Michelle Obama brachte das mit ihrer legendären DNC-Rede zum Ausdruck und erzeugte emotionale Gänsehautmomente, als sie über das von Sklaven erbaute Weiße Haus sprach.

„That is the story of this country, the story that has brought me to this stage tonight, the story of generations of people who felt the lash of bondage, the shame of servitude, the sting of segregation, but who kept on striving and hoping and doing what needed to be done so that today I wake up every morning in a house that was built by slaves. And I watch my daughters, two beautiful, intelligent, black young women playing with their dogs on the White House lawn.”


Das war die moralische Apotheose des 2016ner Wahlkampfs.
Entweder man war, wie ich, tief gerührt von dieser Ansprache einer selbstbewußten schwarzen First Lady, oder aber man schlug sich auf die Seite derer, denen es grundsätzlich missfiel, daß ein Schwarzer Präsident geworden war und wollte die Spuren der schwarzen Präsidentenfamilie in der amerikanischen Geschichte tilgen – so wie es der zutiefst überzeugte Rassist seit einem Jahr geradezu manisch in die Realität umsetzt.
Entweder man unterzog seine Hillary-Müdigkeit bei Michelles Rede einer Katharsis, oder man wurde letztendlich Enabler des Trump-Grauens.

Ich glaube, daß es bei der Frage „Hillary oder Donald“ weit weniger um ökonomische Konzepte und außenpolitische Strategien ging, denn um grundsätzliche antimodernistische Gefühle.
Nicht die Mehrheit, aber doch genug Amerikaner hatten es satt, daß sich Frauen beschweren, wenn sie befummelt und vergewaltigt werden, daß in den Schulen ganz selbstverständlich auch Schüler mit deutlich dunklerem Teint neben den eigenen Blagen sitzen, daß man Konsequenzen fürchten muß, wenn man seinem Chauvinismus und Rassismus freien Lauf lässt.

Diese Gefühle sind nicht auf Amerika beschränkt.
Auch in Deutschland gibt es starke Kräfte, die sich in Zeiten zurücksehen, als es noch keine Lesben und Emanzen, keine Transen und Muslime, keine Pädo-Pfarrer und depressive Blagen gab.

Ihren fundamentalen Irrtum, daß es nämlich schon immer Schwule und übergriffige Pfarrer, schon immer gequälte Kinder und Abscheu über vergewaltigende Männer gab, erkennen sie gar nicht.
Aber „zu den guten alten Zeiten“, als die Welt offiziell nur durch die weiße, heterosexuelle Männerbrille betrachtet wurde, hielten alle anderen ihre Klappe, litten still, wurden ausgegrenzt und niedergemacht.

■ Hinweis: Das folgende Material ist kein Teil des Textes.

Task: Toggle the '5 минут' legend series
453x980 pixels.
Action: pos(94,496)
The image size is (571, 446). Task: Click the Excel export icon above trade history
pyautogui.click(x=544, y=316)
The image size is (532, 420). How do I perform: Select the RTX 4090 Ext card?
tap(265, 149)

Transsexualität ist nicht etwa eine Modeerscheinung, die von bösartigen Alt-68ern verwirrten Teenagern eingeredet wird, sondern eine biologische Tatsache.
Es gibt kein drittes, also nicht-männliches und nicht-weibliches Geschlecht, weil ultraliberale Richter einer/m Vanja auf den Leim gegangen sind, sondern weil allein in Deutschland knapp 100.000 Menschen so geboren werden.

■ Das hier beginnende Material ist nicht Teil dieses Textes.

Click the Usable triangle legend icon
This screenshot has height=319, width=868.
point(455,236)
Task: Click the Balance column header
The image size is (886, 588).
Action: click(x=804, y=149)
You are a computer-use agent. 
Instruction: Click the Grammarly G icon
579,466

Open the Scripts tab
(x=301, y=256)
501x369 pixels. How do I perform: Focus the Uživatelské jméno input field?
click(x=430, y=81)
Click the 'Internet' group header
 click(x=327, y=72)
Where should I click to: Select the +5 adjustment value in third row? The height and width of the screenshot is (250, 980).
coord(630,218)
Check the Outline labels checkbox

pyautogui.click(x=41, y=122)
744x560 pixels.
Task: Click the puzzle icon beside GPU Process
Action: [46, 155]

(…..)Vanja hat sich nicht ausgesucht welches Geschlecht er/sie hat.
Er/sie wurde wie etwa 100.000 weitere Menschen in Deutschland weder als Mann noch als Frau geboren.
Nicht in die biblischen Schablonen zu passen bedeutete über Jahrtausende entweder gleich getötet zu werden oder später gequält zu werden. In den letzten 100 Jahren wurden schon Säuglinge rücksichtslos so operiert, daß sie zwangsweise häufig sterilisiert und immer äußerlich in ein (meist falsches) Geschlecht gezwungen werden.
Das ist zutiefst menschlich, denn Menschen sind abartige, grausame und vorurteilsbeladene Wesen, die das töten und quälen, was sie nicht kennen.
Auch ich erfasste erst vor etwa 20 Jahren bei der Lektüre von und über Del Lagrace Volcano welche unfassbare Grausamkeit heimlich, still und leise an tausenden Kindern jährlich begangen wird.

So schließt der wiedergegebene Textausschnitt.